Zwangerschapsvergiftiging (pre-eclampsie) komt voor bij vijf tot zeven procent van alle zwangerschappen in Nederland. De zwangere vrouw krijgt dan een hoge bloeddruk en er komen eiwitten in haar urine terecht. In ernstige, zeldzame gevallen treedt vervolgens eclampsie op: door vochtophoping in de hersenen kan de patiƫnte zwangerschapsstuipen ontwikkelen. UMCG-promovendus Marjon Wiegman onderzocht in een diermodel hoe pre-eclampsie kan leiden tot eclampsie.
Ze stelt vast dat gedurende de zwangerschap de kleine hersenbloedvaten meer vocht doorlaten wanneer de bloeddruk stijgt. Door pre-eclampsie lijken de bloedvaten in de hersenen bovendien minder goed op hoge bloeddruk te kunnen reageren. Dit onderzoek vergroot het inzicht in de kwetsbaarheid van de hersenbloedvaten gedurende de zwangerschap. De inzichten kunnen wellicht helpen eclampsie en andere hersengerelateerde complicaties tijdens de zwangerschap beter te behandelen of zelfs te voorkomen.

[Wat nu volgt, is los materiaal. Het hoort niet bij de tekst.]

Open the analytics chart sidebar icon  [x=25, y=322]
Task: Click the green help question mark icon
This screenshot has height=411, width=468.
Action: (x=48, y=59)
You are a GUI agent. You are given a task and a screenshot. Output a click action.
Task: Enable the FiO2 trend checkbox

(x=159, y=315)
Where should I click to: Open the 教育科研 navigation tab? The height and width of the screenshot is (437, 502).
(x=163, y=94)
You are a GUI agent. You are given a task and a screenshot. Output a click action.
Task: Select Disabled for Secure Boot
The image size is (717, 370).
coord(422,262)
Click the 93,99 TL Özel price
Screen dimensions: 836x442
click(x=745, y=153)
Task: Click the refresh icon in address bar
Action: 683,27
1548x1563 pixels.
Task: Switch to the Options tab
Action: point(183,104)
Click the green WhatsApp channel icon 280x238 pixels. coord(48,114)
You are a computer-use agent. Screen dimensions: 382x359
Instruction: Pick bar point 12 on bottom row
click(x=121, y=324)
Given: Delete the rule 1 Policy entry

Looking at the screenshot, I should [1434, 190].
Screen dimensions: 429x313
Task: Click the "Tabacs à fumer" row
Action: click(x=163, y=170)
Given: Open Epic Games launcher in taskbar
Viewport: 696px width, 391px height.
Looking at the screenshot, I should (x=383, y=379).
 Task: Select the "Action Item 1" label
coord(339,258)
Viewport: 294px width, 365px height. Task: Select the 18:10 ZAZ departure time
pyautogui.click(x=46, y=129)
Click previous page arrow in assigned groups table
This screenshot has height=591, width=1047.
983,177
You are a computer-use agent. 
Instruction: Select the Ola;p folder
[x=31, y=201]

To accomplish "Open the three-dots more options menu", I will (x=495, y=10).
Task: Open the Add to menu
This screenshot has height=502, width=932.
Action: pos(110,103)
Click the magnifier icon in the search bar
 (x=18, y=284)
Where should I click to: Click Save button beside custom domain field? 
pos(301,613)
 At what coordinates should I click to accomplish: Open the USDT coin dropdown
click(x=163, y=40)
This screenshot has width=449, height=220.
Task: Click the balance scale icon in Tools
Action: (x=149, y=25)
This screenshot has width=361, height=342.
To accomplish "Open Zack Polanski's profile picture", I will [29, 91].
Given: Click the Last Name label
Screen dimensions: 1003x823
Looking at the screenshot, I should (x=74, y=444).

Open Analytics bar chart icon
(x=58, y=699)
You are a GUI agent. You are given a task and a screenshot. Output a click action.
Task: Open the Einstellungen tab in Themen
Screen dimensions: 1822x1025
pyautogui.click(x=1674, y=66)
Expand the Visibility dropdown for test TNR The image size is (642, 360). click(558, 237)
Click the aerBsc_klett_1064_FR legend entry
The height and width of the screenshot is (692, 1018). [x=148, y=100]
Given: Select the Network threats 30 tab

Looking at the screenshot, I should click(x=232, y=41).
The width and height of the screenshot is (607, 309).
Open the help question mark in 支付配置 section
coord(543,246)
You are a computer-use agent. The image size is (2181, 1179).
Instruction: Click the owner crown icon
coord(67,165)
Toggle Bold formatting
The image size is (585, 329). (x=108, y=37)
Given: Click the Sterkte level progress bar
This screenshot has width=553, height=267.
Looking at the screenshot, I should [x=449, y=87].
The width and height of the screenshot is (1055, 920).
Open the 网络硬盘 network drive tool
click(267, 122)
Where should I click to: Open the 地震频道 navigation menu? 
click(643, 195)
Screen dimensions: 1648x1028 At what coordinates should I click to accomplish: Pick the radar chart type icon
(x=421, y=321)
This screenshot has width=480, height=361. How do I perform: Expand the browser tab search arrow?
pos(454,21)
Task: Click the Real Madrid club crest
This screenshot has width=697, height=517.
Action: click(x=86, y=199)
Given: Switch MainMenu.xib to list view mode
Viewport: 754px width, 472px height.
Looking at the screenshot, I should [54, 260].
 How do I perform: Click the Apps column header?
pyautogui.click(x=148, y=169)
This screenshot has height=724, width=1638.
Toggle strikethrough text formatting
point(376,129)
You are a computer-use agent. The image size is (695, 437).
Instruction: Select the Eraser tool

Ook stelt Wiegman vast dat vrouwen die eclampsie hebben doorgemaakt rapporteren dat zij in het dagelijks leven meer beperkingen ervaren van hun gezichtsvermogen. Of dit te maken heeft met de hersenveranderingen die optreden na eclampsie, is nog onduidelijk. Het is overigens niet waarschijnlijk, stelt Wiegman, dat de hersenveranderingen na eclampsie rechtstreeks worden veroorzaakt door vochtophoping in de hersenen. Mogelijk speelt aanleg voor het krijgen van hart- en vaatziekten op latere leeftijd hierbij een grotere rol.
Marjon Wiegman (Groningen, 1985) studeerde Geneeskunde te Groningen. Ze verrichtte haar onderzoek aan de afdelingen Obstetrie & Gynaecologie en Medische Biologie van het Universitair Medisch Centrum Groningen (UMCG) en de University of Vermont (Burlington, Verenigde Staten). Het onderzoek werd mede gefinancierd door de Junior Scientific Masterclass Groningen en de Jan Kornelis de Cock-stichting. Wiegman is inmiddels in opleiding tot dermatoloog in het UMCG.